I then spend some time texting my friend nan and reading things on the internet and waiting for the pain pill to make me fall asleep. it takes a bit longer than usual because I was just drinking Dr peppers with caffeine, but when I fall asleep I fall asleep pretty hard. I definitely could not have slept in a tent with my arm this way.

I'm glad that my injury is not worse and if anyone had to be injured I'm glad it was me and not someone else. however, I am very disappointed that I won't be able to continue the trip with the others come tomorrow. hopefully, I will be able to join them again at some point. I don't care if I skip States, I just want to make it to the Pacific Ocean.

Pax.

--
today's numbers
distance cycled: 3 mi
riding time: 15 min
avg speed: panic
max speed: ambulance
odometer: ~920 mi
--

[ since today was so traumatizing & terrible how about a picture of my puppies? the brown one is 10 pounds and the black one with brown accents is 5 pounds and they're both Miniature Pinschers. here they are cuddling up together and sleeping.]

07 June 2013

TransAmerica Cycle 2013, day 18

For breakfast I finish off my rice chex from before and most of the almondmilk, while everyone else goes back to the continental one. We actually manage to pack up our stuff and get out of this room in a semi-organized fashion, which surprises me. We leave a few dollars for the cleaning staff and are on our way.

The first part of our day is back along hwy 15 with 3 choices: ride in debris-filled shoulder, the rumble strip, or in the lane w/ scary traffic. At least this only lasts a few miles before we turn off onto another, smaller road. For the beginning of the day we ride in a pace line thru a not-insignificant headwind but Ben and Anna Faye in front of me are kinda yo-yo-ing in and out behind Travis and at some point I'm kinda volleyed out of the pace line and Jenn who was behind me gets into it and I'm stuck in the wind on an uphill and lose everyone. I lose them for a long time so I just ride at my own pace and we reach a place with a climb and a rocky cliff rising up on one side and it's overcast and I find a little black snake in the road so I stop to push it into the grass with a stick (so it won't become roadkill) after I take a picture and it bites my shoe. But it's so little that its fearsome figure 8s and strikes at my shoe are just cute and pathetic rather than scary. I don't know if it's even old enough to have fangs yet.

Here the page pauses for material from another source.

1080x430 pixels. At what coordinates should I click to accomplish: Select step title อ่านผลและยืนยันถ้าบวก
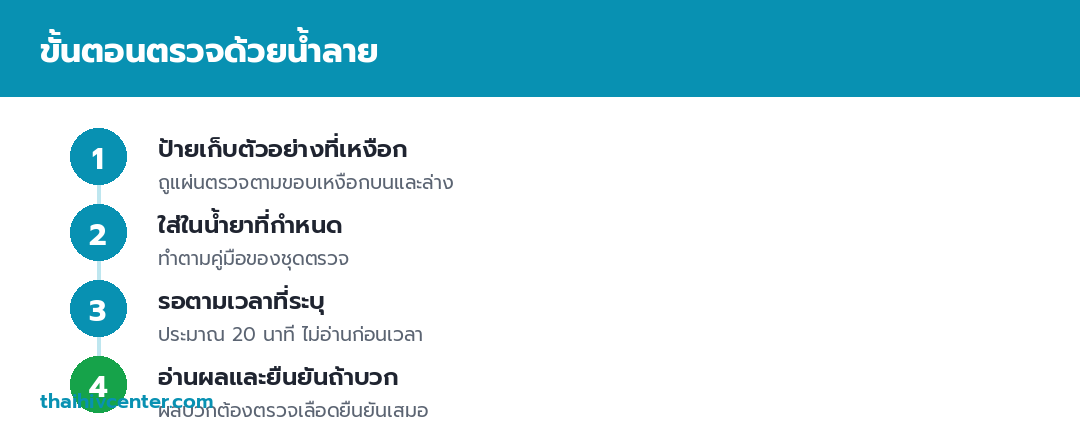(x=278, y=377)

Then, as I'm photographing the snake, Dan cycles up behind me? I was like, I thought you were ahead of me! but everyone had stopped at a gas station or something and I was just trucking along and didn't even notice. I'm glad that I'm not as far behind as I thought I was but soon enough since it is a climb everyone passes me again. Travis finds another little snake, with a kinda giraffe pattern, and picks it up by the tail before tossing it into the grass. This one is super lethargic and doesn't even protest at all.

We decided a day or two ago that one of the reasons I'm slowest uphill might be because I have the smallest wheels out of everyone--26" while everyone else has 700cc or similar. It means that not only do I have lower gearing mechanically than everyone except for Travis and Anna (i.e. lowest number of teeth on granny gear), but my small wheel size makes my lowest gear even lower as each pedal stroke brings me less distance with less effort than the others. Add that to my natural weaknesses compared to everyone in fitness levels and also muscle/energy issues related to celiac and you have one fairly slow cyclist.

So naturally the others are way far ahead of me and there's this very ominous thunder and lightning way off to the left kinda making me nervous like I'm going to get left behind in the pouring rain. I feel a little abandoned and I have to stop and take a sit-down rest at some point before I even see the others again. A passing driver pulls over to make sure I'm okay, sitting there alone, but I say I'm fine, just taking a rest, and she continues on. By mile 45 or so I'm holding back tears. I find Anna Faye, Ben, and Travis at a gas station in I think Boonesville and I get a real-sugar sprite at a gas station. They lost Jenn and Dan but we find them at the next gas station over. Locals tell us there's a church that hosts cyclists around here and are we staying? But our goal for today is McKee. It's raining pretty hard by now... I vote to just stay here but the others outvote me so we just take a rest here, buying more food, eating snacks, and it's discovered Ben has a flat so we take some time to fix that, too. I start crying at some point so we also have to stop and talk about how I haven't been having a very good past few days and how all I want is a leisurely vacation but I feel pressed hard with these 70-mile days and I feel abandoned when I spend so much of the day out of sight of anybody and so we try to work out solutions to my issues and then 'cause I've been outvoted we press on toward McKee.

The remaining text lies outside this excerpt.